Das Schmerzgedächtnis zeigt eindrücklich, wie stark Körper und Geist miteinander verbunden sind. Und es macht klar: Eine wirksame Schmerztherapie muss mehr tun, als nur Symptome zu lindern – sie muss auch dem Nervensystem helfen, den alten Pfad zu verlassen und neue Wege zu finden.
Psychosoziale Faktoren
Chronische Schmerzen entstehen nicht nur im Körper – sie werden auch durch unsere Gedanken, Gefühle und unser soziales Umfeld beeinflusst. Die Wissenschaft spricht in diesem Zusammenhang vom biopsychosozialen Schmerzmodell. Dieses Modell geht davon aus, dass biologische Prozesse (z. B. Nervenreizungen), psychische Faktoren (z. B. Ängste oder depressive Verstimmungen) und soziale Einflüsse (z. B. Isolation oder Stress im Arbeitsumfeld) zusammenwirken und Schmerz verstärken oder aufrechterhalten können.
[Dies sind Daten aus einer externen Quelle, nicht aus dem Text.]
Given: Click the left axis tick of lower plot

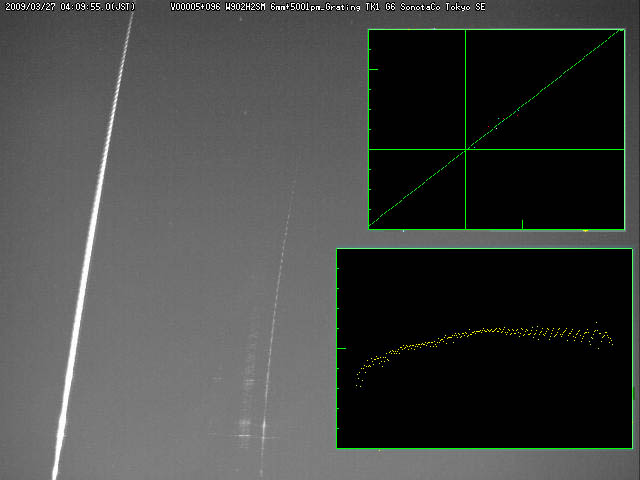Looking at the screenshot, I should (x=340, y=348).
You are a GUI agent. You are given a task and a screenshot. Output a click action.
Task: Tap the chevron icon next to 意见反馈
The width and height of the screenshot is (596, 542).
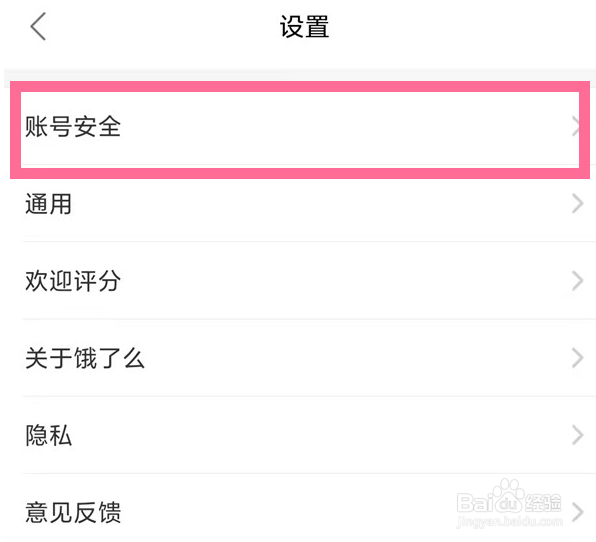pos(577,512)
Forschungen zeigen: Menschen mit chronischen Schmerzen leiden überdurchschnittlich oft an psychischen Erkrankungen wie Depressionen oder Angststörungen. Diese Erkrankungen verändern die Schmerzwahrnehmung im Gehirn – Schmerz wird intensiver empfunden, länger gespeichert und schwerer reguliert. Gleichzeitig kann anhaltender Schmerz selbst psychische Symptome verstärken – ein Teufelskreis entsteht.
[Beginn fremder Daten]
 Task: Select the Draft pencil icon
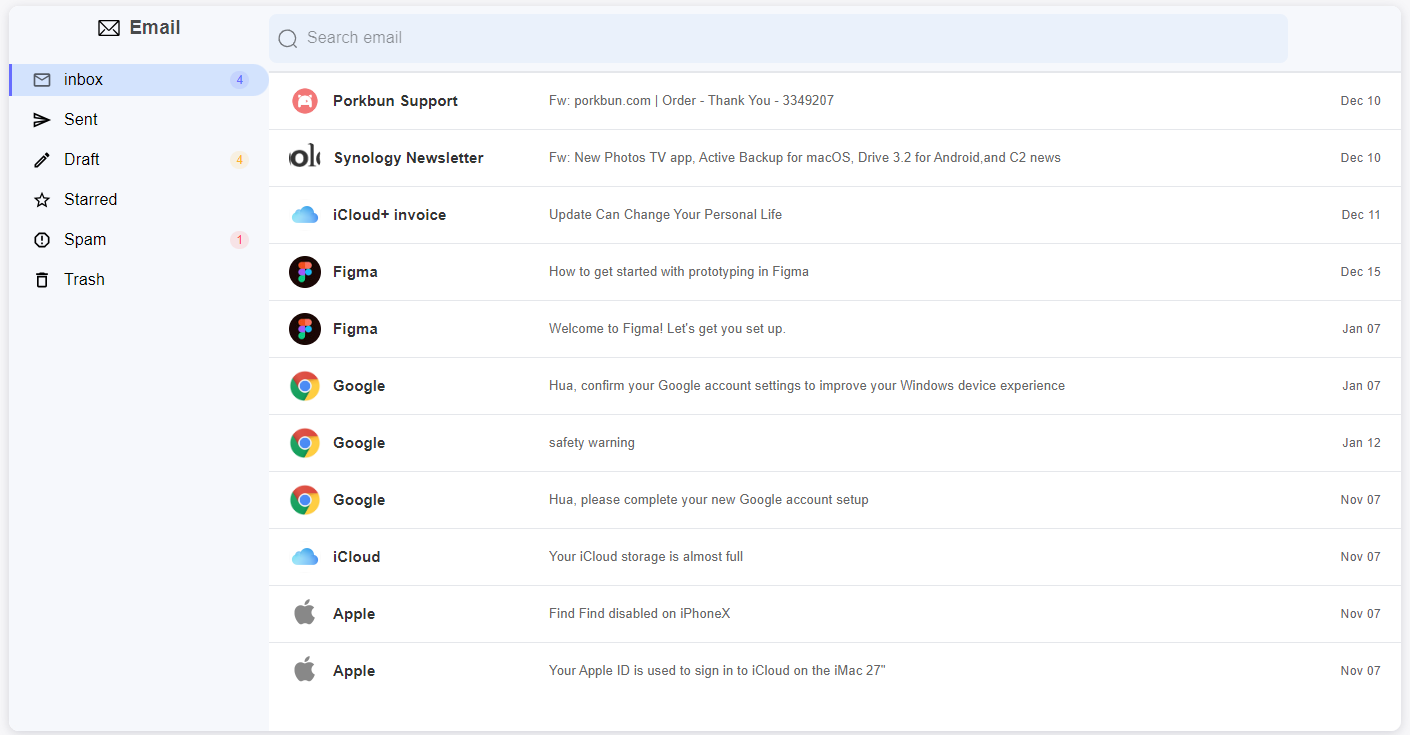click(x=41, y=159)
Auch soziale Umstände spielen eine zentrale Rolle. Wer sich unverstanden, überfordert oder ausgegrenzt fühlt, entwickelt häufiger chronische Schmerzen. Umgekehrt wirkt sich ein stabiles soziales Umfeld mit Empathie und Unterstützung oft schmerzlindernd aus. Das zeigt, wie wichtig es ist, nicht nur den Körper, sondern auch die Lebensumstände eines Menschen in die Therapie einzubeziehen.
Die gute Nachricht: Psychosoziale Faktoren sind veränderbar. Mit gezielter psychologischer Begleitung, Achtsamkeit, Bewegung, sozialer Einbindung und einer bewussten Stressreduktion lassen sich chronische Schmerzen positiv beeinflussen.
Fazit
Die Entstehung chronischer Schmerzen ist ein komplexer Prozess, der weit über die ursprüngliche Verletzung hinausgeht. Ein umfassendes Verständnis der zugrunde liegenden Mechanismen ist entscheidend für eine effektive Behandlung und Verbesserung der Lebensqualität der Betroffenen.

Literaturverzeichnis
Eich, W. e. (2022). Psychosoziale Faktoren bei Schmerz und Schmerzbehandlung. Schmerz, 159-167.
Göbel, H. (2017). Schmerzgedächtnis: Wie entsteht chronischer Schmerz? Von Schmerzklinik Kiel: https://schmerzklinik.de/was-ist-das-schmerzgedaechtnis-und-wie-entsteht-chronischer-schmerz/#iLightbox[gallery15450]/1 abgerufen
Sandkühler, J. (2001). Schmerzgedächtnis: Entstehung, Vermeidung und Lösung. Deutsches Ärzteblatt, 98.